Holiday Recovery Challenges and How to Cope
PUBLISHED DEC. 14, 2015 | EDITED OCT. 28, 2021
People in eating disorder recovery know the challenges they face are not really about food.
Stress and anxiety–which are commonly experienced around the holidays – can be triggers that cause people in eating disorder recovery to lose balance or even relapse. While these individuals may feel overwhelmed during the holiday season, there are ways to cope, establish boundaries, and even enjoy many of the festivities.
Here are 12 tips to support your recovery this holiday season.
Indeed, the holidays can be especially difficult for those in eating disorder recovery to navigate—but not impossible. In fact, it is possible to not just survive the holidays but to actually enjoy and look forward to them. Just remember: aim for progress, not for perfection.
- Know your relapse triggers. One of the most important things of all is to identify those factors that are especially difficult for you to cope with—the things most likely to lead you to relapse. If there are certain situations or conversation topics that you find challenging, make sure you know what they are—and be ready to address them or avoid them as needed.
- Continue your treatment. Because the holiday season is so busy, it can be tempting to put a pause on your recovery—but don’t! You need it now more than ever! Keep meeting with your dietician and going to therapy just like normal.
- Communicate. Let your close friends or family members know that the season may prove difficult for you; share with them any specific concerns you have regarding meals, routines, family, etc. and remind them how much you appreciate and rely on their encouragement and support.
- Set boundaries. Our loved ones are great, but they can’t read minds. Make sure you communicate with family members about conversation topics that you’d like them to avoid. They may not get it right the first time around, but progress has to begin somewhere.
- Practice stress management. Let’s get real. During the holidays, you might as well expect to be stressed at one point or another. What’s really important is how to plan for this likely situation. Whether it’s walking the dog, practicing yoga, painting, or writing in a journal, make sure you have a stress outlet you can turn to throughout the season.
- Develop an exit strategy. Rehearse what you’ll say to duck out of a party or holiday gathering a bit early, should you feel it necessary to do so. Your recovery always comes first, even if that means leaving your Holiday dinner before dessert is served, etc.
- Don’t keep the weight of the world on your shoulders. If you’re the one who typically hosts the family Holiday gathering but you don’t feel up to doing so this year, ask someone else to take it on.
- Practice gratitude. Gratitude can actually make you happier. Spend some time contemplating the things in your life you’re thankful for—every day.
- Follow your meal plan. Try not to deviate from your normal eating habits; no skipping breakfast because you plan on a big holiday lunch.
- Check-in with your hunger and fullness cues. This is especially important when you’re at a holiday party.
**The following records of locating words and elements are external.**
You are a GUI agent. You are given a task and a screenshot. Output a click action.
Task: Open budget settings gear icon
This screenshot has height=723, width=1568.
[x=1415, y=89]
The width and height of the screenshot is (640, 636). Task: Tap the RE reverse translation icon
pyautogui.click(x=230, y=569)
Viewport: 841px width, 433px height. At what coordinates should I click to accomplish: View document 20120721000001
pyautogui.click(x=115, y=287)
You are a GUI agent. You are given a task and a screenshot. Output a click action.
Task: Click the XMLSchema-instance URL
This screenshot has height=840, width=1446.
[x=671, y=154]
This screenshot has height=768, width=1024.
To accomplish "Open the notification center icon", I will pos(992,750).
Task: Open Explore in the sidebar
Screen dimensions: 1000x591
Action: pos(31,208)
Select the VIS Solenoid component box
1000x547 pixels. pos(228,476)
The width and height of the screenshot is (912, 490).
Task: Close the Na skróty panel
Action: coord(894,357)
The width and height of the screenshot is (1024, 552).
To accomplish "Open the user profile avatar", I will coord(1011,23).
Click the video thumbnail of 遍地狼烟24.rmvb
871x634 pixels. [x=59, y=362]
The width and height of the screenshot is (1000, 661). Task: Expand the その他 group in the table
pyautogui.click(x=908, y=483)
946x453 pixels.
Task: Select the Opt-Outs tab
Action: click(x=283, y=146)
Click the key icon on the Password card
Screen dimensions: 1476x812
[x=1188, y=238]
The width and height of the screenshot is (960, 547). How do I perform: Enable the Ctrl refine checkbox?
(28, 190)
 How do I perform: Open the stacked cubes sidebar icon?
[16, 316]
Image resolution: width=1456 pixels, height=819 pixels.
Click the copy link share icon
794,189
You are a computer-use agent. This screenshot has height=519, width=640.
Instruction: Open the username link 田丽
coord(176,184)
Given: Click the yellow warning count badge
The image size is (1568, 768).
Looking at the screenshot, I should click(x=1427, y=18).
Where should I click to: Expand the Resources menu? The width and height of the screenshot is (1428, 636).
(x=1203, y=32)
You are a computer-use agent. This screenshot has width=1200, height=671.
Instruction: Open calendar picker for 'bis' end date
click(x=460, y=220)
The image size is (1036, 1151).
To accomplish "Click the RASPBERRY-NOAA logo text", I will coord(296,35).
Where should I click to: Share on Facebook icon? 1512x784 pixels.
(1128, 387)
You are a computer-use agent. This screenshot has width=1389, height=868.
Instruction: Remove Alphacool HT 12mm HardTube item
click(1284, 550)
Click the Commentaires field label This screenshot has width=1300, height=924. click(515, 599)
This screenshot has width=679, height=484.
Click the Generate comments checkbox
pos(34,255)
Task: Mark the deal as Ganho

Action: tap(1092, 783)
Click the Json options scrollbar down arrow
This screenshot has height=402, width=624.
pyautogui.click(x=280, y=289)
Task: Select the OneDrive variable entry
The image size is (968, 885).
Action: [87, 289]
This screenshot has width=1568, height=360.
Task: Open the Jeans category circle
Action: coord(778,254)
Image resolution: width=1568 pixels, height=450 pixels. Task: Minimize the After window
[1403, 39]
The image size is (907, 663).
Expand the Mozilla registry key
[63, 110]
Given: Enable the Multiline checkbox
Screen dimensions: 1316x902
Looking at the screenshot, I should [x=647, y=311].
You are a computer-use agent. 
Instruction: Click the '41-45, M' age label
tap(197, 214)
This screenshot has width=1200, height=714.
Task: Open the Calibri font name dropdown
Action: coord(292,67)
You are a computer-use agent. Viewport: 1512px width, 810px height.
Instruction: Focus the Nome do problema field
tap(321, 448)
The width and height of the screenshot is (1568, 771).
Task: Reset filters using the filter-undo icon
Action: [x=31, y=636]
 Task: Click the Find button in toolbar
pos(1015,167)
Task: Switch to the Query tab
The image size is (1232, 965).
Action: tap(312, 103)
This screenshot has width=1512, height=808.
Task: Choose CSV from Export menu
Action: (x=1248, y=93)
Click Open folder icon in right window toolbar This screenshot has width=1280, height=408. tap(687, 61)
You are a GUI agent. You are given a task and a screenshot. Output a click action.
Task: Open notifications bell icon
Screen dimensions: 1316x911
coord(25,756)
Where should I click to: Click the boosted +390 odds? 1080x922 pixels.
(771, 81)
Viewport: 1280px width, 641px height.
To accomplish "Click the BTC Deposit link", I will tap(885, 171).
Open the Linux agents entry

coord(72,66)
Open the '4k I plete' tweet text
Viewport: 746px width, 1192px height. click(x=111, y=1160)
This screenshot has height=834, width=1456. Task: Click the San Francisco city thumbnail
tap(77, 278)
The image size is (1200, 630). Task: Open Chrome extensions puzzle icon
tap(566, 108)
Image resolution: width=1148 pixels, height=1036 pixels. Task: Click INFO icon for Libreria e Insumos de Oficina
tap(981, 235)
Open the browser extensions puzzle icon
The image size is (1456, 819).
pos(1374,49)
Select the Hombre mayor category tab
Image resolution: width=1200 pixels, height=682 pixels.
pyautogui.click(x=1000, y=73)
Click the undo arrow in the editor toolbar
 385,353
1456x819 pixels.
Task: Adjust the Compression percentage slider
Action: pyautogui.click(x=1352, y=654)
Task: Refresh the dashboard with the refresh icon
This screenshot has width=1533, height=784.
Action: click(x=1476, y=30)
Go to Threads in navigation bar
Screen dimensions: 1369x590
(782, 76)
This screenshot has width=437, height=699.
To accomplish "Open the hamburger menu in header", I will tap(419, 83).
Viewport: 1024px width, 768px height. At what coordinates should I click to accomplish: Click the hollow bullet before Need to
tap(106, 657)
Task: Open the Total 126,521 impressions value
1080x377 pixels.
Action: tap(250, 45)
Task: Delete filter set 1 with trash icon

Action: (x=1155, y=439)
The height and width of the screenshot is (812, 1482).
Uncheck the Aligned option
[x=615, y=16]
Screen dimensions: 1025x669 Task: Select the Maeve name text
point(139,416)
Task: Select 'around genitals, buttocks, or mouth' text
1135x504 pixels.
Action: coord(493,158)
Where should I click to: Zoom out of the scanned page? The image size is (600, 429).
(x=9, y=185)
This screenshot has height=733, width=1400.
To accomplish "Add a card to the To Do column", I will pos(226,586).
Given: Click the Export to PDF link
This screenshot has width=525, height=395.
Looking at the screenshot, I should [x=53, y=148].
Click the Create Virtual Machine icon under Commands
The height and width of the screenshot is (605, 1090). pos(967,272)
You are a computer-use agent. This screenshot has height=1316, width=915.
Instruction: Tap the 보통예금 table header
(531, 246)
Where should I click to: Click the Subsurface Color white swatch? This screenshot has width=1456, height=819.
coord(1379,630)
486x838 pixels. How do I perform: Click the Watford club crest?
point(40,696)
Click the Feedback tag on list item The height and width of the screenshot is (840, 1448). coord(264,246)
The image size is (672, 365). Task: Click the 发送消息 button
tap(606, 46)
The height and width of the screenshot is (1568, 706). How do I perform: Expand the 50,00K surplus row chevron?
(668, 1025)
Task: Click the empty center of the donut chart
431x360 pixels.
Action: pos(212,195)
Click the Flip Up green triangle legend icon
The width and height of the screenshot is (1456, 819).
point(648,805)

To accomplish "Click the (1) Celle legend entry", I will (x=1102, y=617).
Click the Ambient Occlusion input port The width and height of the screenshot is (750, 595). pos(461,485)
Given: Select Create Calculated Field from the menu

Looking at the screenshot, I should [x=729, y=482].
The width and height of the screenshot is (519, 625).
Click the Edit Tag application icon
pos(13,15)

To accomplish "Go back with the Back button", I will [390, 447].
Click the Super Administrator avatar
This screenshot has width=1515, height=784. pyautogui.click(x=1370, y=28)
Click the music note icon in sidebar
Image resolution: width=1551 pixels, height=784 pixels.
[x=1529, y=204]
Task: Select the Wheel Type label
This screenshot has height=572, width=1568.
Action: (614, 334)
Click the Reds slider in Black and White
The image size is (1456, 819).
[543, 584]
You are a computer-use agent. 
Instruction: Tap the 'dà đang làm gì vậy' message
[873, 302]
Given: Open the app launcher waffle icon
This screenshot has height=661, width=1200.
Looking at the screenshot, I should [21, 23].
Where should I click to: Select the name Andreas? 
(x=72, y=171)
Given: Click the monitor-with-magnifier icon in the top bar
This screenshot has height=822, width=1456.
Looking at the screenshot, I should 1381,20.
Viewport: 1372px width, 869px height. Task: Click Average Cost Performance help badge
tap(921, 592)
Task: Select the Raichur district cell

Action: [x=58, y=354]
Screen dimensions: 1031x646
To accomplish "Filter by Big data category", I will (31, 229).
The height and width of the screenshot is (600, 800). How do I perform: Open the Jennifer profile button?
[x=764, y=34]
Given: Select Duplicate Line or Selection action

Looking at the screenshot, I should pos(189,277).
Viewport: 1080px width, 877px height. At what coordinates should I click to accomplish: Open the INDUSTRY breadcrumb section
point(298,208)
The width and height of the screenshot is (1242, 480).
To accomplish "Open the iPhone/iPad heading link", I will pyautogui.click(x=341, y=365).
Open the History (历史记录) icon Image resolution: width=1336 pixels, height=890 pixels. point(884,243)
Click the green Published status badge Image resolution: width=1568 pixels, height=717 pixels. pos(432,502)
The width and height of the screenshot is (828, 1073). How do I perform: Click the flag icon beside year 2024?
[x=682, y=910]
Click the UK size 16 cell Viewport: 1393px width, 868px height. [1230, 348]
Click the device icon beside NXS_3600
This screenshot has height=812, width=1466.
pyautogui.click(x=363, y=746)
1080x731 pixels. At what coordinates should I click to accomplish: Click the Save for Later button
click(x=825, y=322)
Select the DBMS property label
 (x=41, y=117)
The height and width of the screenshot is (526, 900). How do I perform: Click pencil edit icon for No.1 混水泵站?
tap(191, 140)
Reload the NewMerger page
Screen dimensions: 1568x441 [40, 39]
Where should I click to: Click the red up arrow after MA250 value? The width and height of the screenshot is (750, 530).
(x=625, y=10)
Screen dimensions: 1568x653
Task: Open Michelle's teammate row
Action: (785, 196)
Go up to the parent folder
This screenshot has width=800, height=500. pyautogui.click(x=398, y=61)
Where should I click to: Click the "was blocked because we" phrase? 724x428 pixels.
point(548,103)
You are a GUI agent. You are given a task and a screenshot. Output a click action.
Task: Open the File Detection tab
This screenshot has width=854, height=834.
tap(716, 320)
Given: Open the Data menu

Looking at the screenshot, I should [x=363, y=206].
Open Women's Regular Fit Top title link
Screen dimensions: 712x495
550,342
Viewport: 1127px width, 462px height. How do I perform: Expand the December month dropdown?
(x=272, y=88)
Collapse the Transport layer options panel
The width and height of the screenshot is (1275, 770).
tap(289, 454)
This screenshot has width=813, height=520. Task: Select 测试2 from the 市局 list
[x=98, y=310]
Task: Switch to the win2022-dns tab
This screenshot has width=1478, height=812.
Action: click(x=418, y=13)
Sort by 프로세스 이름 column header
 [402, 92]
Be intentional about mealtimes, and forgive yourself if you slip.
- Give yourself a break. Don’t beat yourself up, even and especially if you make a mistake or have a little lapse. Shame only makes things harder-always. Be kind to yourself this holiday season.
- Enjoy the holidays. Holiday recovery challenges are not easy to overcome. Still, you owe it to yourself to seek out the parts that are nourishing, fun, and which help you feel connected. Commit to carving out space for cheer and celebrate all the courage and hard work that got you this far.